On Mon, 23 May 2016, Mario Lang wrote:

Date: Mon, 23 May 2016 08:05:30
From: Mario Lang <mlang@debian.org>
To: Michael Biebl <biebl@debian.org>
Cc: debian-accessibility@lists.debian.org,
    pkg-gnome-maintainers@lists.alioth.debian.org
Subject: Re: MATE chosen by default instead of gnome for blind people [Was:
    Debian Installer Stretch Alpha 6 release]
Resent-Date: Mon, 23 May 2016 12:05:47 +0000 (UTC)
Resent-From: debian-accessibility@lists.debian.org

Michael Biebl <biebl@debian.org> writes:

Am 23.05.2016 um 00:30 schrieb Mario Lang:
I would be very much interested in that.
GNOME2 had nice things like a keyboard shortcut manual.  That already
brought you 50% down the road.

?

blind people interact with a desktop.  If you can write a guide which
explains how to use GNOME3 without a mouse, I think you would go a
*long* way towards an accessibility guide.

Have you read
https://help.gnome.org/users/gnome-help/stable/a11y.html.en

Is this documentation insufficient or were you simply not aware of it?

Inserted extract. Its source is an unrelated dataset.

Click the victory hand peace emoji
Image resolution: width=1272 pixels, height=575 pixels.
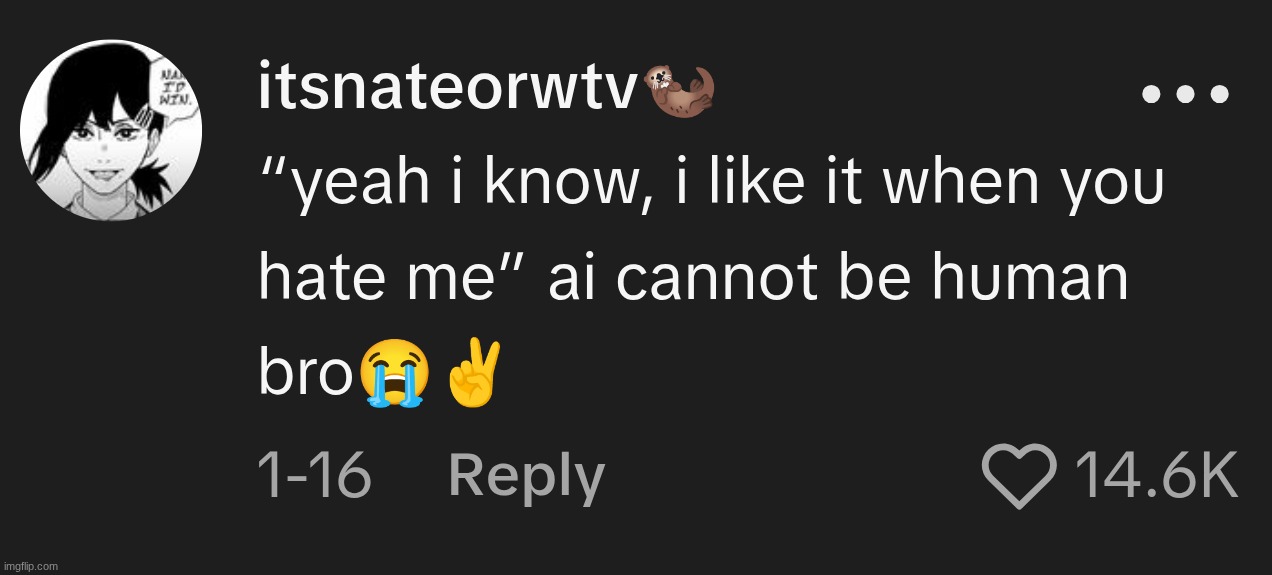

I was not aware of it *and* it looks rather insufficient.

I am quoting just one sentence, I hope it is clear why such
documentation material is absolutely useless to end users.

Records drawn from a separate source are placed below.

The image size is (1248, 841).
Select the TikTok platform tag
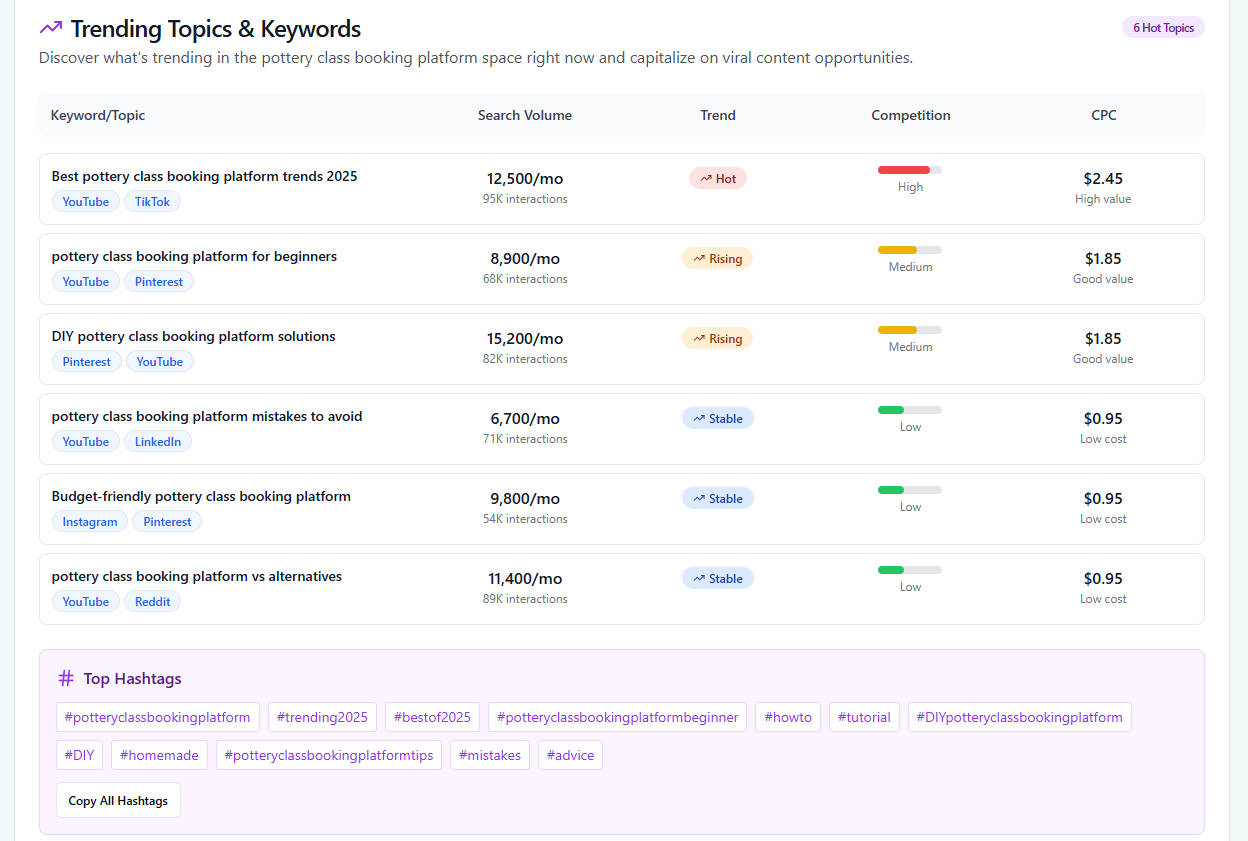[152, 202]
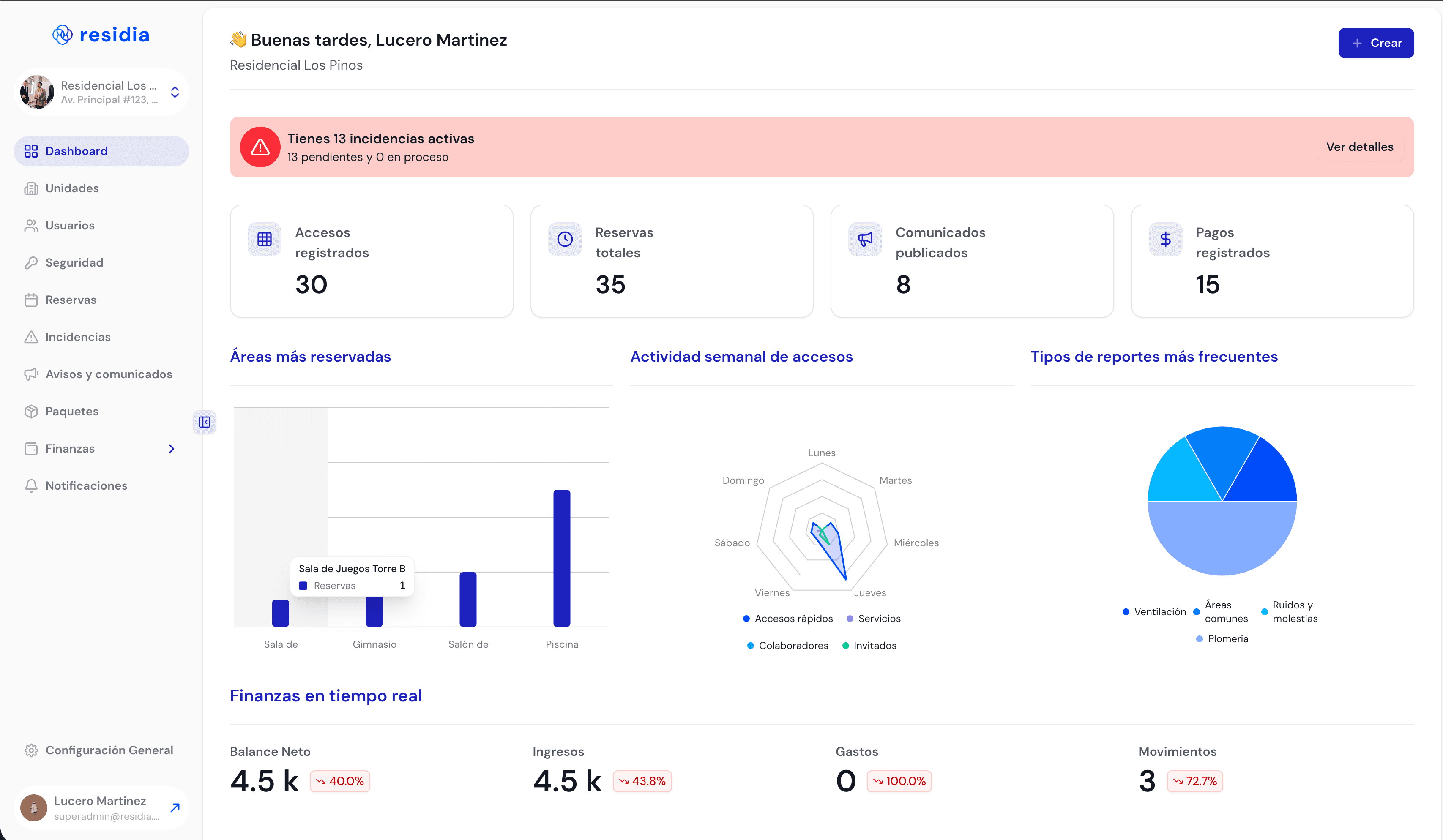Toggle the Servicios radar legend item
Screen dimensions: 1443x840
click(873, 619)
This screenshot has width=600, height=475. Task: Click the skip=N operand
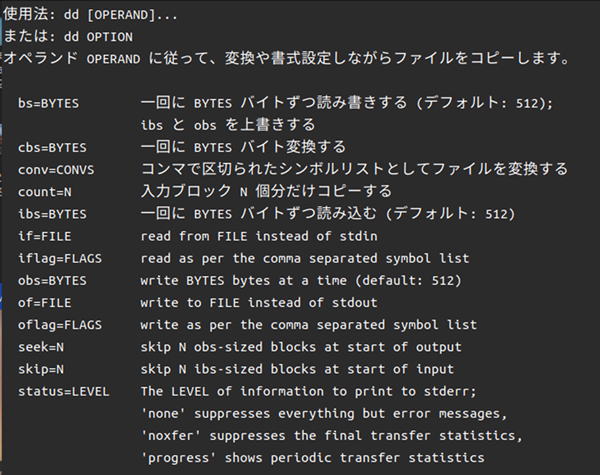point(40,368)
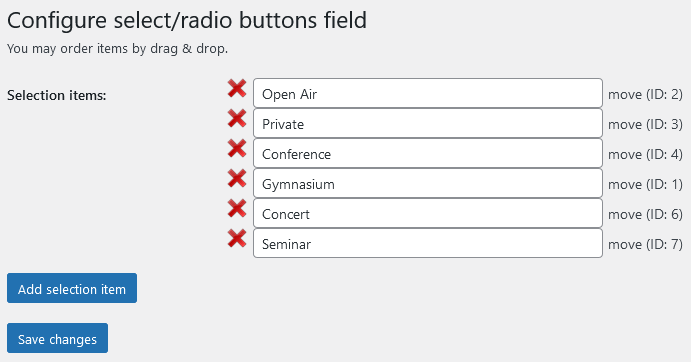The image size is (691, 362).
Task: Remove the Gymnasium item with red X
Action: [x=237, y=179]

Under the heading "Blindness", select "Read screen aloud".

"Quickly turn Screen Reader on and off

  You can turn Screen Reader on and off by clicking the accessibility
  icon in the top bar and selecting Screen Reader.
"

This sounds like a bad joke, sorry.  I am not going to dive further into
this, it looks like a big waste of time.  This sentences violates two
principle at once: It shouldn't refer to icons, and it shouldn't refer
to their physical location on a screen a blind user will never see.  It
is just a demonstration of the fact that at least some people in the
upstream accessibility effort have absolutely not understood what
accessibility is all about.

It's too mousecentric too, all kinds of problems with that when I worked for D.O.D. too.